Von aussen gesehen haben einige Fortschritte – Bilanz, Cashflow, Entwicklung des Downstreamgeschäfts – jedoch lange auf sich warten lassen. Wieso ist Huntsman heute nicht weiter? - Wir sind nicht herumgesessen. Huntsman hat sich in den letzten zehn, fünfzehn Jahren radikal verändert, von einem Hersteller mit vielen austauschbaren Produkten zu einem rückwärts integrierten Spezialitätenanbieter. Das Portfolio hat sich dabei grundlegend verändert und ist leistungsfähiger geworden. Das hat ebenso Zeit gebraucht wie die massiv vorangetriebene Globalisierung unserer Geschäfte.

Die Aktien Huntsman haben über einen Zehnjahreszeitraum jedoch klar underperformt, zum Sektor wie zum Gesamtmarkt. - Das hat mit dem eben Gesagten zu tun. Berücksichtigend, woher wir kommen und dass wir diverse zyklische Aktivitäten hatten, die sich zugegebenermassen unterdurchschnittlich entwickelten, haben wir uns ansprechend geschlagen. Das gilt umso mehr, als die Aktien in einer weniger langen Betrachtung überdurchschnittlich gestiegen sind.

Lassen Sie uns nach vorn blicken. Wo steht HuntsmanClariant in fünf Jahren in der Profitabilität? - Ein Margenniveau im hohen Zehnerbereich, vielleicht auch von 20%, sollte auf Stufe Ebitda – dem Betriebsgewinn vor Abschreibungen und Amortisation – möglich sein. Heute erreichen Huntsman und Clariant je rund 15%. Aus dem eingespielten Ebitda sollten wir zudem reichlich Cashflow generieren können, mehr als 50%, hoffe ich.

Wie wird das Wachstum aussehen? - Wir sollten mindestens doppelt so schnell wachsen können wie das globale Bruttoinlandprodukt – viele unserer gemeinsamen Aktivitäten expandieren seit Jahren schneller als das BIP. Unterstützen werden uns dabei unsere breite geografische Abdeckung sowie der Umstand, dass die kombinierten Unternehmen täglich rund 1 Mio. $ in Forschung und Entwicklung stecken werden. Das verschafft uns nicht nur die Möglichkeit, zu expandieren, sondern auch, bestehende Materialien durch innovativere zu ersetzen.

Was ist von der Bilanz zu erwarten? - Ich hoffe, HuntsmanClariant wird rein von den Zahlen her deutlich früher als in fünf Jahren ein Investment-Grade-Unternehmen sein. Der Erlös aus dem Verkauf der restlichen Anteile an Venator – Anfang August brachten wir gut 21% für rund 450 Mio. $ an die Börse – sollte uns in rund zwei Jahren in die Nähe davon bringen.
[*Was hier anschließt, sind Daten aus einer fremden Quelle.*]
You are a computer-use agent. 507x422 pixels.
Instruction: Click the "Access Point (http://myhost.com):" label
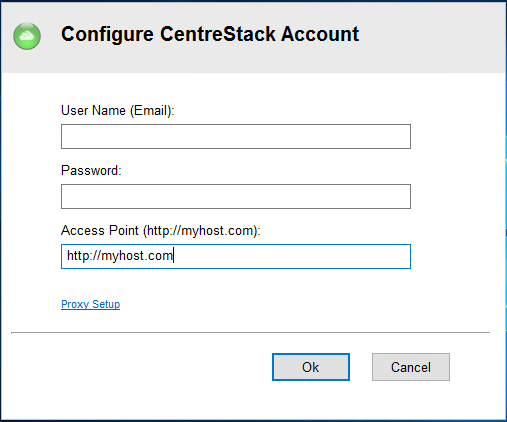coord(161,231)
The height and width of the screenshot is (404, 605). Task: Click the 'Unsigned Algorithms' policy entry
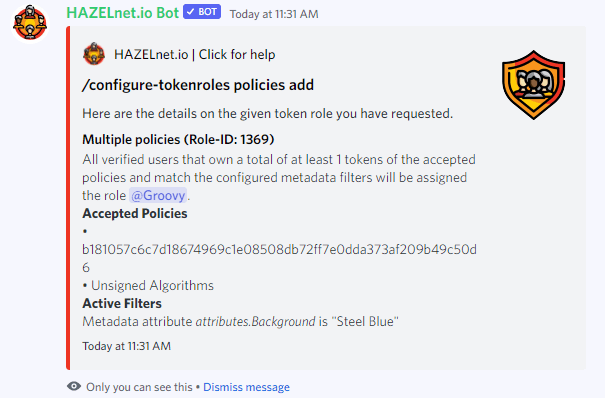(152, 286)
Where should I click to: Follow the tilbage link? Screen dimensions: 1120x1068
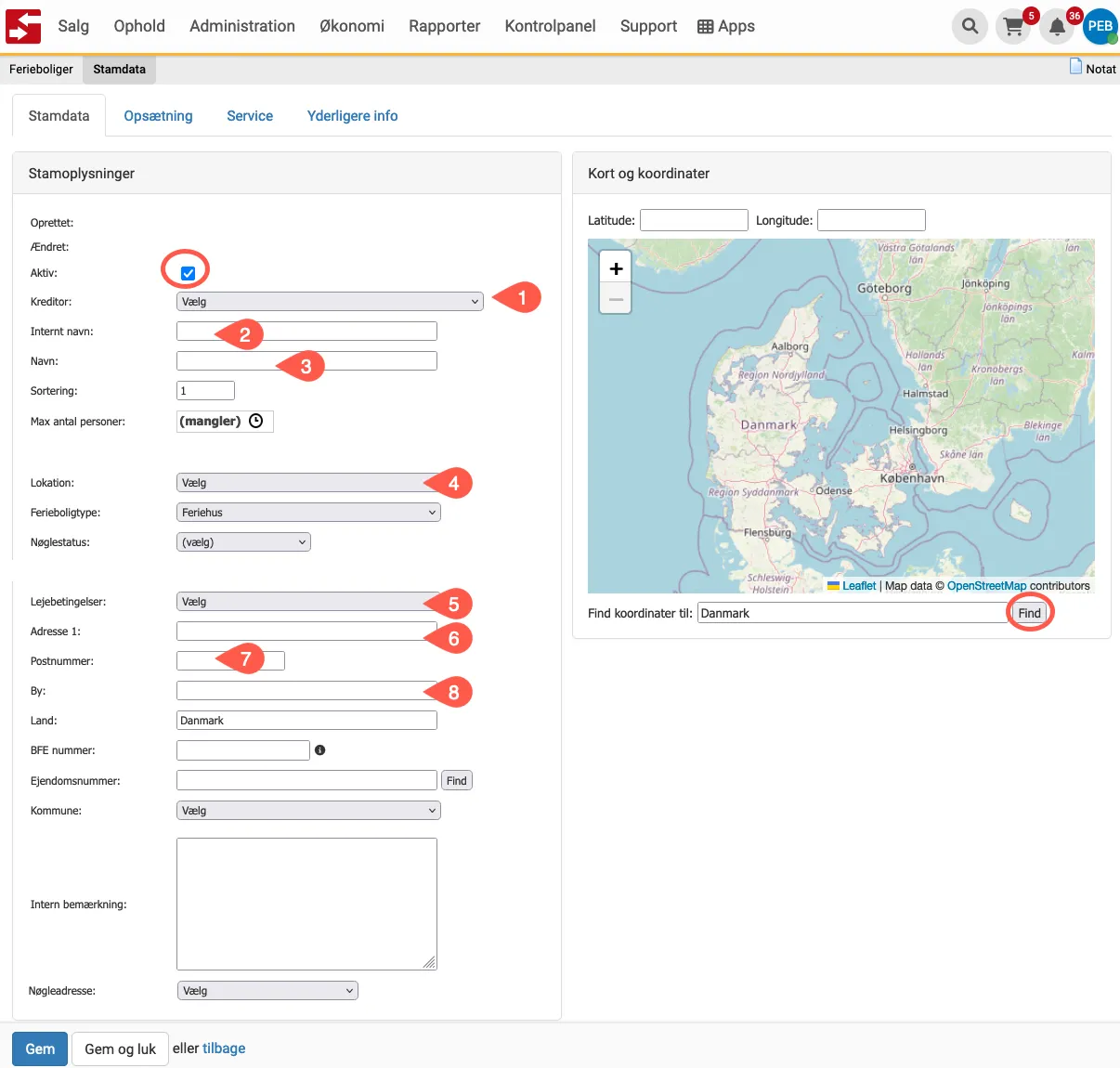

Und das Portfolio, wird es in fünf Jahren anders aussehen als heute? - Beide Partner haben in den vergangenen Jahren ein aktives Portfoliomanagement betrieben, haben lose Enden devestiert und arrondierende Zukäufe gemacht. Bei Clariant kommt noch die transformatorische Akquisition von Süd-Chemie dazu. An diesem Ansatz dürfte sich in Zukunft nicht viel ändern. Der Fokus wird darauf liegen, uns weiter downstream – in Richtung spezialisierter Produkte – zu bewegen, wo man sich über Forschung und Chemie abheben kann.

Ist die Aufgabenteilung zwischen Ihnen und Verwaltungsratspräsident Kottmann bereits definiert? - Es ist nicht so, dass wir einen Vertrag aufgesetzt haben, in dem steht, wer was macht. Aber wir haben ein gemeinsames Verständnis. Hariolf Kottmann wird einen sehr grossen Einfluss haben. Darüber bin ich froh. Seine Beiträge sind äusserst wertvoll, und wir werden ein fruchtbares Zusammenspiel pflegen und keinen Kampf der Egos ausfechten.